## [Task item]
Copy every line from the records below that holds the word "computer".
::::
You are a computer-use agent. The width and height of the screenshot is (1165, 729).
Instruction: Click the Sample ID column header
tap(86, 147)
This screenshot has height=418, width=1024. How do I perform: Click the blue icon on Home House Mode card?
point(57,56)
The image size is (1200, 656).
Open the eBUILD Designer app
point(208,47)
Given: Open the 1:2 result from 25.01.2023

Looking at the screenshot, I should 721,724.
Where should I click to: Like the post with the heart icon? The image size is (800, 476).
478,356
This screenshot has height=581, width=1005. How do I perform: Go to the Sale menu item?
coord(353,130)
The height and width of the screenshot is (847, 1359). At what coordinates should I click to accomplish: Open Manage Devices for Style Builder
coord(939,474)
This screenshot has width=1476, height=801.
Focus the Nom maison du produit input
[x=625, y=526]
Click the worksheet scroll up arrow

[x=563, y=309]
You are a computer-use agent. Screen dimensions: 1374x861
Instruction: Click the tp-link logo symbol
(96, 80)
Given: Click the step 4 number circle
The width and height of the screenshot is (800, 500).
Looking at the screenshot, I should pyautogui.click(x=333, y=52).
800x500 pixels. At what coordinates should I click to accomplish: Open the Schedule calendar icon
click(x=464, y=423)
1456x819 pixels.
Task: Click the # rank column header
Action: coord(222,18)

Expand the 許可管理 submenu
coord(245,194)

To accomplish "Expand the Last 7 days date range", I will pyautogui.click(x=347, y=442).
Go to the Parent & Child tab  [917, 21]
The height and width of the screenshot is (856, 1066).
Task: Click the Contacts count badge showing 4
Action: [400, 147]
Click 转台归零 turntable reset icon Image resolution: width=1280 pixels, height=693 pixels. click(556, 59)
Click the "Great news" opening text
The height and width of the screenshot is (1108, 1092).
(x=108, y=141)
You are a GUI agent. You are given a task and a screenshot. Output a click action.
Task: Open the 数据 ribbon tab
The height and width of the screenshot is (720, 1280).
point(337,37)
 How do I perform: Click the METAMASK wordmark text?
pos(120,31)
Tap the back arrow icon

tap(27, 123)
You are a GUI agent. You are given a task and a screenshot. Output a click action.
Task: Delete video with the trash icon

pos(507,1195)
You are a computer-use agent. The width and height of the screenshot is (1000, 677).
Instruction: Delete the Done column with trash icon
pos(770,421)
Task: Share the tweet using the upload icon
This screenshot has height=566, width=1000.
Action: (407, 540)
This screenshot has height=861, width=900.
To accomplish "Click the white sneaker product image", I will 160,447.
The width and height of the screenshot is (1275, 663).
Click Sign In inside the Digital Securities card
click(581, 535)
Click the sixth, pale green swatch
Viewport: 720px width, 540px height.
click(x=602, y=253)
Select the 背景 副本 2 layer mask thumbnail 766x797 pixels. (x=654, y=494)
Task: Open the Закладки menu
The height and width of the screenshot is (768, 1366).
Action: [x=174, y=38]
::::
## [Task result]
You are a computer-use agent. The width and height of the screenshot is (1165, 729).
You are a computer-use agent. Screen dimensions: 1374x861
You are a computer-use agent. The width and height of the screenshot is (1000, 677).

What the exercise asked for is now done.